Now, whilst it's likely that the principal purpose of this expedition was to enlighten the Dalai Lama on the importance of using large-eddy simulation to understand the interaction of brake-duct winglets with the spat vortex, it's also possible that Adrian was drawn by the legendary bi-annual migration of the bar-headed goose.

 

These birds are amongst the highest-flying in the world, and travel across the Himalayas in a single day. William Bryant Logan claims in Air: Restless Shaper of the World (2012), that "the bar-headed goose has been recorded at altitudes of over thirty-three thousand feet. This is the altitude where your pilot remarks that the outside temperature is 40 degrees below zero, where the great fast-flowing rivers of the jet streams set weather systems spinning. The air here contains only one-fifth of the oxygen near sea-level, where the goose winters in lowland India wetlands and marshes. Yet in the space of a few hours the bird can fly from the wetlands to the top of the high peaks and then out onto the world's largest high plateau. There are lower passes through the mountains, but the goose does not take them. It may even preferentially go higher."

However, it seems that some of the claims made for the bar-headed goose lack empirical support. Research led by Bangor University tracked the bar-headed geese with GPS as they migrated over the Himalayas, and reached the following conclusion in 2011:

"Data reveal that they do not normally fly higher than 6,300 m elevation, flying through the Himalayan passes rather than over the peaks of the mountains...It has also been long believed that bar-headed geese use jet stream tail winds to facilitate their flight across the Himalaya. Surprisingly, latest research has shown that despite the prevalence of predictable tail winds that blow up the Himalayas (in the same direction of travel as the geese), bar-headed geese spurn the winds, waiting for them to die down overnight, when they then undertake the greatest rates of climbing flight ever recorded for a bird, and sustain these climbs rates for hours on end."


A more recent iteration of the research, The roller-coaster flight strategy of bar-headed geese conserves energy during Himalayan migration, (Science, 2015), suggests that the geese "opt repeatedly to shed hard-won altitude only subsequently to regain height later in the same flight. An example of this tactic can be seen in a 15.2-hour section of a 17-hour flight in which, after an initial climb to 3200 m, the goose followed an undulating profile involving a total ascent of 6340 m with a total descent of 4950 m for a net altitude gain of only 1390 m.

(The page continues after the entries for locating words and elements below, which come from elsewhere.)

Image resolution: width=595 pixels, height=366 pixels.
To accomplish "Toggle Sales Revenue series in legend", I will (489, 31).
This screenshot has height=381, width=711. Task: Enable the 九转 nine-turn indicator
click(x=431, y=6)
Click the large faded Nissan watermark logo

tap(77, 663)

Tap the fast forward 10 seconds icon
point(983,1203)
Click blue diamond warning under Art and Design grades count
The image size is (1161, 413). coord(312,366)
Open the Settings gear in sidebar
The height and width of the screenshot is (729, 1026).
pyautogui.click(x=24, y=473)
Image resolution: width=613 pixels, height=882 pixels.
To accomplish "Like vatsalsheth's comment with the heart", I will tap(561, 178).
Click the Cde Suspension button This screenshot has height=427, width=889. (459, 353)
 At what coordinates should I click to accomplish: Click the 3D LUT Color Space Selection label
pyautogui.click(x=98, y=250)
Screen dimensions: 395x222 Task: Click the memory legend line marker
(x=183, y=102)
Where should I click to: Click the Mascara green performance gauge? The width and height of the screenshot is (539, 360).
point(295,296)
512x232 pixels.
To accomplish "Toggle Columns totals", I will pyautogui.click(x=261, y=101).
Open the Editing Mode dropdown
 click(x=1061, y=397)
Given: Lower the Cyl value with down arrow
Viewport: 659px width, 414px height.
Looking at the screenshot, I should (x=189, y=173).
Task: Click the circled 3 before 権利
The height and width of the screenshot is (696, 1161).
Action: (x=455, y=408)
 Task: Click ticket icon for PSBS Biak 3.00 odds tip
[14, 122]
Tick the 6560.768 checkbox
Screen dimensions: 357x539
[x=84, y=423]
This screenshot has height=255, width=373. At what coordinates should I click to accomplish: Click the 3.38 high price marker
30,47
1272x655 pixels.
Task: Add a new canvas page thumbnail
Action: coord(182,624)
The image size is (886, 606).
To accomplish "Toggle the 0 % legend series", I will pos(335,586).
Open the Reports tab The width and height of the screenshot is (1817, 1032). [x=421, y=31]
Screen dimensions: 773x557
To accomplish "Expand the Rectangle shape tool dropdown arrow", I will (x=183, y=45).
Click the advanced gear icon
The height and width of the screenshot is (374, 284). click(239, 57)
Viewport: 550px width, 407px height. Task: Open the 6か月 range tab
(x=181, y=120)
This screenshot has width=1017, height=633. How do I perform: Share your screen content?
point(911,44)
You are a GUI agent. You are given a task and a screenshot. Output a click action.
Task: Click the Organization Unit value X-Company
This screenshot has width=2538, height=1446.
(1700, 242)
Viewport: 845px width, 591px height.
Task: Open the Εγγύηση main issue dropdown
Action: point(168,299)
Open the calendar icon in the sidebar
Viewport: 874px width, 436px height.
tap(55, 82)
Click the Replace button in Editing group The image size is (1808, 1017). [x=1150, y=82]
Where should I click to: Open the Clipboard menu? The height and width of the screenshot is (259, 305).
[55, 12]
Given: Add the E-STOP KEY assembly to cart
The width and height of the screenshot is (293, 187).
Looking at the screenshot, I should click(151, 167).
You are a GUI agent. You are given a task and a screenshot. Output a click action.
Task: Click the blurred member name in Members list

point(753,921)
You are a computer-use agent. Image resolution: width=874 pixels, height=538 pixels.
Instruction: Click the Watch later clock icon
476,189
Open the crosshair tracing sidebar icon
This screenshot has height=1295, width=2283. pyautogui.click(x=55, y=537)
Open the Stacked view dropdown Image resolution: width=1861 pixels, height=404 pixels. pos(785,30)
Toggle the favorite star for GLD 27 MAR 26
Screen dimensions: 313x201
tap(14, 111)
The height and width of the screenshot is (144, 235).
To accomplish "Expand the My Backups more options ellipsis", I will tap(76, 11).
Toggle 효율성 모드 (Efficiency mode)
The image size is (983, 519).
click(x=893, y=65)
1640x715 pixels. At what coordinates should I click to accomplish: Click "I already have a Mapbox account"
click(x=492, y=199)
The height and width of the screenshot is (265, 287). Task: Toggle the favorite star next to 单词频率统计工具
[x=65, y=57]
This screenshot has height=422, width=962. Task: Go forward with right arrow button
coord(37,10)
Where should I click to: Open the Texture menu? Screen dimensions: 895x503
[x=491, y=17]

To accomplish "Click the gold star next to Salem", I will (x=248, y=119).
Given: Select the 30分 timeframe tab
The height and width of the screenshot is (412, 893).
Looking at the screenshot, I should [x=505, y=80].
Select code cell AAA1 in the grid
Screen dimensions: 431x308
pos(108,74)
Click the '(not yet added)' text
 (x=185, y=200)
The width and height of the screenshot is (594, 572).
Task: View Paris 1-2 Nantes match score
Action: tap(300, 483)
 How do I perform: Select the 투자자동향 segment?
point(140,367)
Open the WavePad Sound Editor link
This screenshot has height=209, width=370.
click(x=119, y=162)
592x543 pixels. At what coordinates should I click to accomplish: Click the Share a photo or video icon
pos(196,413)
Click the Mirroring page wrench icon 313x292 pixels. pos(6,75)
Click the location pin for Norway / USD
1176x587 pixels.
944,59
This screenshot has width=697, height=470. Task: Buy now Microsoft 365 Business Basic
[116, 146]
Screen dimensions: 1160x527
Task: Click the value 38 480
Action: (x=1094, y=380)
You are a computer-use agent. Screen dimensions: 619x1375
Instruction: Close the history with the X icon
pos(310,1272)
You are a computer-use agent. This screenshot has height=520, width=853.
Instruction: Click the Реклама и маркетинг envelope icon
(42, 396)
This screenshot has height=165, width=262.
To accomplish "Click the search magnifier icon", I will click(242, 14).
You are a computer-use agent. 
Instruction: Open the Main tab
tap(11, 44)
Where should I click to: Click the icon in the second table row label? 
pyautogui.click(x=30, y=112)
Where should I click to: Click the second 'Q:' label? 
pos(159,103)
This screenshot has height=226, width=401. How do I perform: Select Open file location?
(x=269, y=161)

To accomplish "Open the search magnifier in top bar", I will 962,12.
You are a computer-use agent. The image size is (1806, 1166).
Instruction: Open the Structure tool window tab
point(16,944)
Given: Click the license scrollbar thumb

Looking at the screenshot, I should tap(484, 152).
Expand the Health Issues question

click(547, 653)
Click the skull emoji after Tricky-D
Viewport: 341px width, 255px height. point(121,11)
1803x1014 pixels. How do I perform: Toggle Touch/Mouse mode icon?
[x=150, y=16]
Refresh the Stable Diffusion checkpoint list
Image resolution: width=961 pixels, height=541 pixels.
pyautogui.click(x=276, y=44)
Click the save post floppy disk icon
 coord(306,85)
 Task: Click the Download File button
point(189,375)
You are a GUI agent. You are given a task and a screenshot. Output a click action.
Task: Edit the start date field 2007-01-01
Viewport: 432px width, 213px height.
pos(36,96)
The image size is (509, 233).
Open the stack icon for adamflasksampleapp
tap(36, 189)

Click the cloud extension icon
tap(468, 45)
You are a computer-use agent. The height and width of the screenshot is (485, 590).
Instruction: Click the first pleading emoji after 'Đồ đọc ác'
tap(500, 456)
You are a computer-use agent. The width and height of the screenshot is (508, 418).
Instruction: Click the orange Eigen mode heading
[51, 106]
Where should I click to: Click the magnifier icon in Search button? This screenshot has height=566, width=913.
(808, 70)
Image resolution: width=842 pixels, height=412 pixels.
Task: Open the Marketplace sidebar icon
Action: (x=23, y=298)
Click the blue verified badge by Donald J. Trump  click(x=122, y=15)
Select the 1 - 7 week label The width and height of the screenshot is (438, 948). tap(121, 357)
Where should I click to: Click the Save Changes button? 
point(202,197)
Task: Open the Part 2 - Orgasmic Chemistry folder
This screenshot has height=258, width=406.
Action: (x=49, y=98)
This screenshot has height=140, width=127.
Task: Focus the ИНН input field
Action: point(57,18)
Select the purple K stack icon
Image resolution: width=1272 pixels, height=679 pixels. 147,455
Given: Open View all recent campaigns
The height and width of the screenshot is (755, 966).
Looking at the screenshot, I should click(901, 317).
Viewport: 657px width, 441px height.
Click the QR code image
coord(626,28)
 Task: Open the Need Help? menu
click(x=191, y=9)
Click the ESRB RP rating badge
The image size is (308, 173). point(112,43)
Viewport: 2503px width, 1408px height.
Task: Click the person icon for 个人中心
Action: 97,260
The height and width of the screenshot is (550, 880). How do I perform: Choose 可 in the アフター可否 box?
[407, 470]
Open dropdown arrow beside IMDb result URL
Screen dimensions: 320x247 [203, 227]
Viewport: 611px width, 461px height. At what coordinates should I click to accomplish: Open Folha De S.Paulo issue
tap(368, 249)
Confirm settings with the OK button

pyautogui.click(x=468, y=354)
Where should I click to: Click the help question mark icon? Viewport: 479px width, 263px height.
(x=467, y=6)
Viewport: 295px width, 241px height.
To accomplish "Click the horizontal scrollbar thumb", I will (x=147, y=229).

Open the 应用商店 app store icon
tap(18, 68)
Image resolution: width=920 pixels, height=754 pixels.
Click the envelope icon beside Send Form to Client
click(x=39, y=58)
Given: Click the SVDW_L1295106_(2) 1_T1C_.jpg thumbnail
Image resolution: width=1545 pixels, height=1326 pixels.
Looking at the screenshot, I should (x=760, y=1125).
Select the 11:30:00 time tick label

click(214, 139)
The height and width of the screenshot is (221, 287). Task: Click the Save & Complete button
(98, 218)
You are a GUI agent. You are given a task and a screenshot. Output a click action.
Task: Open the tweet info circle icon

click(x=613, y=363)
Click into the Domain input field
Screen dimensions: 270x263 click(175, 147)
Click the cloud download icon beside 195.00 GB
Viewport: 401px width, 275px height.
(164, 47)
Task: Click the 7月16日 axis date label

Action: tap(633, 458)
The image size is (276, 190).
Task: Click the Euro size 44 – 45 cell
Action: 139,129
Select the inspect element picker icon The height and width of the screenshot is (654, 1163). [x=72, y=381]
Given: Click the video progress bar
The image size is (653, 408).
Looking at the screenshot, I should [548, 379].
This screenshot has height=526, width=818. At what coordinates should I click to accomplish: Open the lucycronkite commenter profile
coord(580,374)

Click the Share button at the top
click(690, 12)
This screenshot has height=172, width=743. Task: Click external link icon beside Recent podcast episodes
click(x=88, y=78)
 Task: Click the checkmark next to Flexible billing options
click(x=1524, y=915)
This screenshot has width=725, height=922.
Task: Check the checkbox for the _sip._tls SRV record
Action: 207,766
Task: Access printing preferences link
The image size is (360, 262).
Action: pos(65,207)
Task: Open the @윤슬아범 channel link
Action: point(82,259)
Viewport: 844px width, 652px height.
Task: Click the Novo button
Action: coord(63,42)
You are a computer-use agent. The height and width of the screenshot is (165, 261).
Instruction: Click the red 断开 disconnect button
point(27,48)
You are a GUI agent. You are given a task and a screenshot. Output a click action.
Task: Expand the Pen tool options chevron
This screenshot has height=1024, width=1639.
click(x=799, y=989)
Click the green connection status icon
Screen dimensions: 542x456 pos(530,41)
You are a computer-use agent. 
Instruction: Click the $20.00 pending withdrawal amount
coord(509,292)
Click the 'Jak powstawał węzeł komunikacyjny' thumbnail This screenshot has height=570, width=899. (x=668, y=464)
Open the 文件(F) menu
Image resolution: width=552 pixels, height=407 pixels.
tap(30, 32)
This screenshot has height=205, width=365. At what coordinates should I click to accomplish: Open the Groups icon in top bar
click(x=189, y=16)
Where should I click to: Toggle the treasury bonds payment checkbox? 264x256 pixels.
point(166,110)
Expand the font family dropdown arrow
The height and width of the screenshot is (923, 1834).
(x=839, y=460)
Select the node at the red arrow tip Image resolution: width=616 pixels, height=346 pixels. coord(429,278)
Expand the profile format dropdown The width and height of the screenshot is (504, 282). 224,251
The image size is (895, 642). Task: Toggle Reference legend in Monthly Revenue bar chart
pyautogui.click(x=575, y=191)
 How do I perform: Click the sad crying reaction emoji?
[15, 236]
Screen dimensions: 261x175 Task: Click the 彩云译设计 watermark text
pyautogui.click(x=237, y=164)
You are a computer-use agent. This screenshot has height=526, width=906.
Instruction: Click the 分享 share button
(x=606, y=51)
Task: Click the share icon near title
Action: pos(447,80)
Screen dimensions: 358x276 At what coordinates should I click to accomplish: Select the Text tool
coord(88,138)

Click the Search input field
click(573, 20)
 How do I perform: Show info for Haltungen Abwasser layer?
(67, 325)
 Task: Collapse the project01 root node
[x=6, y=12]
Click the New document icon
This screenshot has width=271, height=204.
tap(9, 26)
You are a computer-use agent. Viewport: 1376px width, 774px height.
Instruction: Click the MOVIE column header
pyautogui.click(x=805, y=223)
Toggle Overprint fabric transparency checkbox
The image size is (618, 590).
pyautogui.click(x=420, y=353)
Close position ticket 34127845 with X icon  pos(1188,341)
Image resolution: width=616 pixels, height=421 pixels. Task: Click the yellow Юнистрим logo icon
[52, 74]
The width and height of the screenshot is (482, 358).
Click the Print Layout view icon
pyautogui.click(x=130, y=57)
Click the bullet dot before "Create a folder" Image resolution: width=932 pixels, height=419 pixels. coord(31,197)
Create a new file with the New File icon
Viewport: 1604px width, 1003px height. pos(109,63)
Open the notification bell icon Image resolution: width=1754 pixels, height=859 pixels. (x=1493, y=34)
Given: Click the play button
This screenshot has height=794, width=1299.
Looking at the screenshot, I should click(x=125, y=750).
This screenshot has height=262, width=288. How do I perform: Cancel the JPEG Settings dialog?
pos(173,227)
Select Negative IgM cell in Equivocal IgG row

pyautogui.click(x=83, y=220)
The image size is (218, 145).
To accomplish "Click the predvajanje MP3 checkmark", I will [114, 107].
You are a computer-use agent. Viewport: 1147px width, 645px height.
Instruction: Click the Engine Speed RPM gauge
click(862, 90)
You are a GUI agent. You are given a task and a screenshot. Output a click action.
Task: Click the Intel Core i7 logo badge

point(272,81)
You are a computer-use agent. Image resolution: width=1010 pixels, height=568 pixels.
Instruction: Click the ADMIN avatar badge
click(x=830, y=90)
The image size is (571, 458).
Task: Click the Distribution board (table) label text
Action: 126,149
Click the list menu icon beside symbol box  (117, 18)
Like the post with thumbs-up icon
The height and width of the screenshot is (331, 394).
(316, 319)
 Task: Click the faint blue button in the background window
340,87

Revealingly, calculations show that steadily ascending in a straight line would have increased the journey cost by around 8%. As even horizontal flapping flight is relatively expensive, the increase in energy consumption due to occasional climbs is not as important as the effect of reducing the general costs of flying by seeking higher-density air at lower altitudes.

"When traversing mountainous areas, a terrain tracking strategy or flying in the cool of the night can reduce the cost of flight in bar-headed geese through exposure to higher air density. Ground-hugging flight may also confer additional advantages including maximizing the potential of any available updrafts of air, reduced exposure to crosswinds and headwinds, greater safety through improved ground visibility, and increased landing opportunities. The atmospheric challenges encountered at the very highest altitudes, coupled with the need for near-maximal physical performance in such conditions, likely explains why bar-headed geese rarely fly close to their altitude ceiling, typically remaining below 6000 m."